I'm joking, of course. That's all a load of bollocks. But consider some of the 'Debarclay' response and you could be mistaken for thinking Todd Barclay's greatest mistake was being born in the 1990s.

Let's begin from within his own party, where since the story broke, Barclay has barely been mentioned by his colleagues without them reminding us of his tender age.

Upon Barclay's resignation, the Prime Minister described Barclay as making a difficult decision, "for a young man".


Judith Collins described him as being a "very, very young man to be in a place like this".

Across the aisle, three months from the election, Labour's Andrew Little was handed the delicious kind of scandal that opposition leaders dream of, and yet responded initially with supreme condescension.

"Without being patronising about it," he said, "there are always questions of maturity when you're an MP at that sort of age."

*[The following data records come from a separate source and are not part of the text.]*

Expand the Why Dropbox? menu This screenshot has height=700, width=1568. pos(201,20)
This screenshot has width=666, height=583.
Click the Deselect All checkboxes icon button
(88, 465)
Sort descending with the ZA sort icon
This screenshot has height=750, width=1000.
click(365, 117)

Here's a heads up for Mr Little: "Without being patronising," is about the most patronising caveat you can ever apply.

In the most irritating commentary of the whole sorry saga, Raybon Kan's deliberately inflammatory (and yet I can't resist!) column, Note To Govt: Don't Hire Till They're Past Puberty made a weak puberty joke and suggested a law whereby politicians are forbidden from entering parliament before the age of 30.

Here's a better idea: you can't enter politics and pass any laws if, on the balance of life expectancy, you're not going to be around long enough to deal with the consequences.

Ever wondered why young people care more than old people about the projected impact of climate change?

Why young voters crave better public transport infrastructure? Ever wondered why the majority of young Brits want to remain in the EU?



Theirs is the generation that will actually experience the repercussions of today's policy.

Dover Samuels. Graham Capill. Donna Awatere Huata. Taito Phillip Field. Shane Jones. Chris Carter. Tuariki Delamere.

Weird, don't you think, how age and experience apparently didn't save those politicians from scandal?

Todd Barclay. We need young politicians, just as we need old politicians too. Photo / Mark Mitchell
Todd Barclay. We need young politicians, just as we need old politicians too. Photo / Mark Mitchell

Oh no, but Todd Barclay's young. That's why this happened.

As the Todd Barclay of TV, albeit (touch wood) without the scandal, I should remind the osteoporosis'd haters that youth is nothing to be wished away.

No one is suggesting we fill parliament with teenagers. But surely we want our elected officials to reflect the society they represent. We need young politicians, just as we need old politicians too. The glory of MMP is representative diversity.

The best political leaders are aware of their shortfalls and inexperience.

The best leaders seek advice, and the best leaders often delegate and defer.

No leader, regardless of age or life experience, gender, education, or creed, can ever have the answer to everything.

And any politician to win enough support either internally within a party, or in an electorate, is entitled to the same respect as his or her peers.

Age shouldn't be a reason to deny a politician responsibility, nor an excuse for when a politician stuffs up.

Todd Barclay didn't ruin his political career because he's young and inexperienced.

Todd Barclay ruined his career because he acted like he was arrogant and entitled. Please, spare the rest of his generation any more ageist crap.